**INSTRUCTIONS:**
1. Answer each question from the LSU swimming and diving article, one line per answer, marked (a), (b), (c):
(a) In what year was the LSU Natatorium built?
(b) Who was head coach from 1989 to 2000?
(c) Where did the team finish at the Southeastern Conference championship in 1936?
2. Translate this sentence from the LSU swimming and diving article into Spanish: "The facility, built in 1985, serves as the home of the LSU Tigers swimming and diving team."

**EXCERPT PROVIDED:**

- Founded: 1936 (87 years ago)
- Head coach: Dave Geyer and Doug Shaffer
- Conference: Southeastern Conference
- Location: Baton Rouge, Louisiana, US
- Home pool: LSU Natatorium
- Colors: Purple and gold

Men's Conference Champions
- 1 (1988)

= LSU Tigers swimming and diving =

The LSU Tigers swimming and diving team represents Louisiana State University (LSU) in the Southeastern Conference in NCAA men's swimming and diving. The team competes at the LSU Natatorium in Baton Rouge, Louisiana. Dave Geyer is the co-head coach of the men's swim team. Doug Shaffer is the co-head coach of the men's diving teams.

==History==
The LSU men's swimming and diving team first competed in 1936, finishing third at the Southeastern Conference championship. There were no teams from 1940 to 1967, but in 1968 the men's swimming and diving team was reinstated.

==Championships==
SEC Championships: 1988

==Olympic & notable swimmers and divers==
- Mark Andrews
- Jarrod Marrs
- Todd Torres

==Tigers head coaches==

| Name | Seasons |
|---|---|
| Unknown | 1936–1939 |
| No team | 1940–1967 |
| Layne Jorgensen | 1968–1970 |
| Ivan Harless | 1971–1972 |
| Edward Stickles | 1973–1980 |
| Ivan Harless | 1981–1982 |
| Scott Woodburn | 1983–1985 |
| Sam Freas | 1986–1988 |
| Rick Meador | 1989–2000 |
| Jeff Cavana | 2001–2004 |
| Adam Schmitt | 2005–2010 |
| Dave Geyer and Doug Shaffer | 2011–present |

===Other notable coaches===

- Lars Jorgensen (born 1970), Olympic swimmer and college coach

==Swimming and Diving facilities==

===LSU Natatorium===
The LSU Natatorium is a swimming & diving facility located on the campus of Louisiana State University in Baton Rouge, LA. The facility, built in 1985, serves as the home of the LSU Tigers swimming and diving team. The stadium has a seating capacity of 2,200. The Natatorium features a 50-meter pool, which can be converted into two 25-meter or 25-yard pools with the use of bulkheads and includes a championship diving well with one- and three-meter springboards and five-, seven- and 10-meter platforms.

**DATA SUPPLIED:**

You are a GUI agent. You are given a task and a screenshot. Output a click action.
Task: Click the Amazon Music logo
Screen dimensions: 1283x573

---

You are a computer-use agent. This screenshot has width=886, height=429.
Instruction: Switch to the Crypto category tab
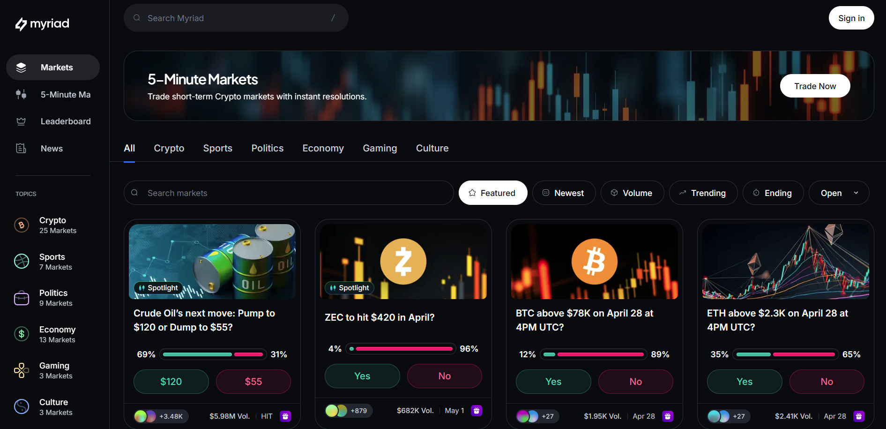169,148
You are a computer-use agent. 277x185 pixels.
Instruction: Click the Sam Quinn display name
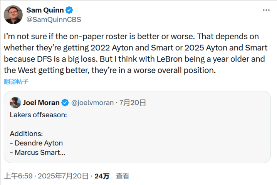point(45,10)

**TASK SOLUTIONS:**
1.
(a) 1985
(b) Rick Meador
(c) Third

2. La instalación, construida en 1985, sirve como sede del equipo de natación y clavados de los LSU Tigers.